Science disconnected fact from religious truth, of course. In a universe formed by chance, with the survival of the fittest as the main rule of good behavior, illness became a kind of crime against a species itself. It meant you were unfit, and hence brought about all kinds of questions not seriously asked before.
[... 4 paragraphs ...]
There are as many kinds of suffering as there are kinds of joy, and there is no one simple answer that can be given. As human creatures you accept the conditions of life. You create from those conditions the experiences of your days. You are born into belief systems as you are born into physical centuries, and part of the entire picture is the freedom of interpreting the experiences of life in multitudinous fashions (all intently). The meaning, nature, dignity or shame of suffering will be interpreted according to your systems of belief. I hope to give you along the way a picture of reality that puts suffering in its proper perspective, but it is a most difficult subject to cover because it touches most deeply upon your hopes for yourselves and for mankind, and your fears for yourselves and for mankind.
[... 2 paragraphs ...]
In that framework, even the emotions of love and exaltation are seen as no more than the erratic activity of neurons firing (pause), or of chemicals reacting to chemicals. Those beliefs alone bring on suffering. All of science, in your time, has been set up to promote beliefs that run in direct contradiction to the knowledge of man’s heart. Science has, you have noted, denied emotional truth. It is not simply that science denies the validity of emotional experience, but that it has believed so firmly that knowledge can only be acquired from the outside, from observing the exterior of nature.
I spoke about the quality of life, and it is true to say that in at least many centuries past, if men and women may have died earlier, they also lived lives of fuller, more satisfying quality—and I do not want to be misinterpreted in that direction.
Now, it is also true that in some of its aspects religion has glorified suffering, elevated it to [be] one of the prime virtues—and it has degraded it at other times, seeing the ill as possessed by devils, or seeing the insane as less than human.
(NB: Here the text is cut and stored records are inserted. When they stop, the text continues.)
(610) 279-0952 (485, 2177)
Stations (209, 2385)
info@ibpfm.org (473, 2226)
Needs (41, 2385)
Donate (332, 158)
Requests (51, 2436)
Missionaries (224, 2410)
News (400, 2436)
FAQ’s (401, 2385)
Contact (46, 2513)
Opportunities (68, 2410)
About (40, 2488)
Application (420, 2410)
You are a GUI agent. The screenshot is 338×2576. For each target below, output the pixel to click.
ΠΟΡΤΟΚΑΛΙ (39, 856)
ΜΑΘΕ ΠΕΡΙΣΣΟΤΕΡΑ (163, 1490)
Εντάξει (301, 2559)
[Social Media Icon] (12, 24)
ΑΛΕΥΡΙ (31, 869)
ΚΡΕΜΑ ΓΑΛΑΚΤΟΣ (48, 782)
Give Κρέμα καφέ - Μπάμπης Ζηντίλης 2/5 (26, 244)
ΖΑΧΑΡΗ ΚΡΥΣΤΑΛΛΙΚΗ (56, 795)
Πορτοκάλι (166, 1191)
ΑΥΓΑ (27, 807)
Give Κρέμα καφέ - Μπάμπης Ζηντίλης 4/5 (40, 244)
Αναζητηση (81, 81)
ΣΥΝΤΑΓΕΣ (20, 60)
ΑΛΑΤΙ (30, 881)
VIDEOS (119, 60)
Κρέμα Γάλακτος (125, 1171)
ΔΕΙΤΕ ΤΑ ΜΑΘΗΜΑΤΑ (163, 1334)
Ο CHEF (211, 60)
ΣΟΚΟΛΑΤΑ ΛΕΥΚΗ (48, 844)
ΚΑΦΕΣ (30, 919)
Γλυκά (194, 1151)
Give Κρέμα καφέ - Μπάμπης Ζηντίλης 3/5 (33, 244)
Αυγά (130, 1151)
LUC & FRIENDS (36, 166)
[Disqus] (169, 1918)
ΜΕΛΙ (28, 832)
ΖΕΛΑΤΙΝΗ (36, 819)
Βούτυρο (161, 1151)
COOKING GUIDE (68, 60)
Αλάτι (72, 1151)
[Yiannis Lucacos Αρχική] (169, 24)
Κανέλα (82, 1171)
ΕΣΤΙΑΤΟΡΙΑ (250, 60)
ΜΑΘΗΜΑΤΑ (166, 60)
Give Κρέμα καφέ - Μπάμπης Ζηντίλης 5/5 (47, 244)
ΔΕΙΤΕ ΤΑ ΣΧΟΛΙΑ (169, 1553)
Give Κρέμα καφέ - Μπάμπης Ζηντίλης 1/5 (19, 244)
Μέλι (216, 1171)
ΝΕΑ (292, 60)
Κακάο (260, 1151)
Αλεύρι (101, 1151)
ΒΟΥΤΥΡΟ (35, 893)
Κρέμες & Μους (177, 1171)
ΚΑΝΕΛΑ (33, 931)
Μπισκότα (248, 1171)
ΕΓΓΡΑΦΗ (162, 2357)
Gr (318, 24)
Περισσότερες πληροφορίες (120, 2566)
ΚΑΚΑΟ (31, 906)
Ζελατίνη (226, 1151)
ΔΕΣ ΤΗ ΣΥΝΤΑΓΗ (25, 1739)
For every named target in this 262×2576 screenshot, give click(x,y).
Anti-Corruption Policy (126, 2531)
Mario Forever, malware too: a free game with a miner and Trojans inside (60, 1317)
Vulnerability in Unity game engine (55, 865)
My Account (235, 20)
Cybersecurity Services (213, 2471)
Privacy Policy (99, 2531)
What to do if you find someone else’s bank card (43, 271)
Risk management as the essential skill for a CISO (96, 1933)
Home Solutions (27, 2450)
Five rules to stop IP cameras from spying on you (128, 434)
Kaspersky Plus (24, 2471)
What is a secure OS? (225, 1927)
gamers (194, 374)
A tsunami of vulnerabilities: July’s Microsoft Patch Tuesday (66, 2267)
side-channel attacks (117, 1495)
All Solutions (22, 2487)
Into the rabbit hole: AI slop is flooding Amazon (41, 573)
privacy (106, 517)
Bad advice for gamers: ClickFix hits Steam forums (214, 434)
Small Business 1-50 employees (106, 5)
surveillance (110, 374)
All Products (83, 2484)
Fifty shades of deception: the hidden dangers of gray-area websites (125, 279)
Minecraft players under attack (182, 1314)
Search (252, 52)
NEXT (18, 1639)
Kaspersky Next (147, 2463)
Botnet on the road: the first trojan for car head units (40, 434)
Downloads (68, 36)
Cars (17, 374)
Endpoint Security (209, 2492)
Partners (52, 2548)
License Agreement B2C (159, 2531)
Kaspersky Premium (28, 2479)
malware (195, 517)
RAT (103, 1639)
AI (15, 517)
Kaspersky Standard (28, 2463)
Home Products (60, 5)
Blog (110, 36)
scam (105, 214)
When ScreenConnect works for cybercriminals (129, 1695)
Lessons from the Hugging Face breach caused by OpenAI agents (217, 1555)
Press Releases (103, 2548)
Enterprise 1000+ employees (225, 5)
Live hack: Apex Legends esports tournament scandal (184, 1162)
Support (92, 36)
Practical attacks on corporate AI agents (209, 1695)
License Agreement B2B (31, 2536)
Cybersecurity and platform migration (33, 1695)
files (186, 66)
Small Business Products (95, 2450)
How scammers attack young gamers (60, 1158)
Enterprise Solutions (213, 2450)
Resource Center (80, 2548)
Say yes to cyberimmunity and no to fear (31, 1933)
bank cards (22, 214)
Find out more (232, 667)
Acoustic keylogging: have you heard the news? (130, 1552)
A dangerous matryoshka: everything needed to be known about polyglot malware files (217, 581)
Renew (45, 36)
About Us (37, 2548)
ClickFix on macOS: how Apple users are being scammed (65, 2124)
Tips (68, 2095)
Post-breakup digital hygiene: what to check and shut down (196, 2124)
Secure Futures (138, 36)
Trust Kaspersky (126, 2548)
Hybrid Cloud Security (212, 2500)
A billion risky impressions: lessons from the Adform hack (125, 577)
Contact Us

So there are many issues involved.
Science, however, seeing the body as a mechanism, has promoted the idea that consciousness is trapped within a mechanical model, that man’s suffering is mechanically caused in that regard: You simply give the machine some better parts and all will be well (amused). Science also operates as magic, of course, so on some occasions the belief in science itself will seemingly work miracles: The new heart will give a man new heart, for example.
[... 1 paragraph ...]
Illness is used as a part of man’s motivations. What I mean is that there is no human motivation that may not at some time be involved with illness, for often it is a means to a desired end—a method of achieving something a person thinks may not be achieved otherwise.
One man might use it to achieve success. One might use it to achieve failure. A person might use it as a means of showing pride or humility, of looking for attention or escaping it. Illness is often another mode of expression, but nowhere does science mention that illness might have its purpose, or its groups of purposes, and I do not mean that the purposes themselves are necessarily derogatory. Illnesses are often misguided attempts to attain something the person thinks important. [Sickness] can be a badge of honor or dishonor—but there can be no question, when you look at the human picture, that to a certain extent, but an important one, suffering not only has its purposes and uses, but is actively sought for one reason or another.
Most people do not seek out suffering’s extreme experience, but within those extremes there are multitudinous degrees of stimuli that could be considered painful, that are actively sought. Man’s involvement in sports is an instant example, of course, where society’s rewards and the promise of spectacular bodily achievement lead athletes into activities that would be considered most painful by the ordinary individual. People climb mountains, willingly undergoing a good bit of suffering in the pursuit of such goals.
[... 3 paragraphs ...]
My heartiest regards, and a fond good evening.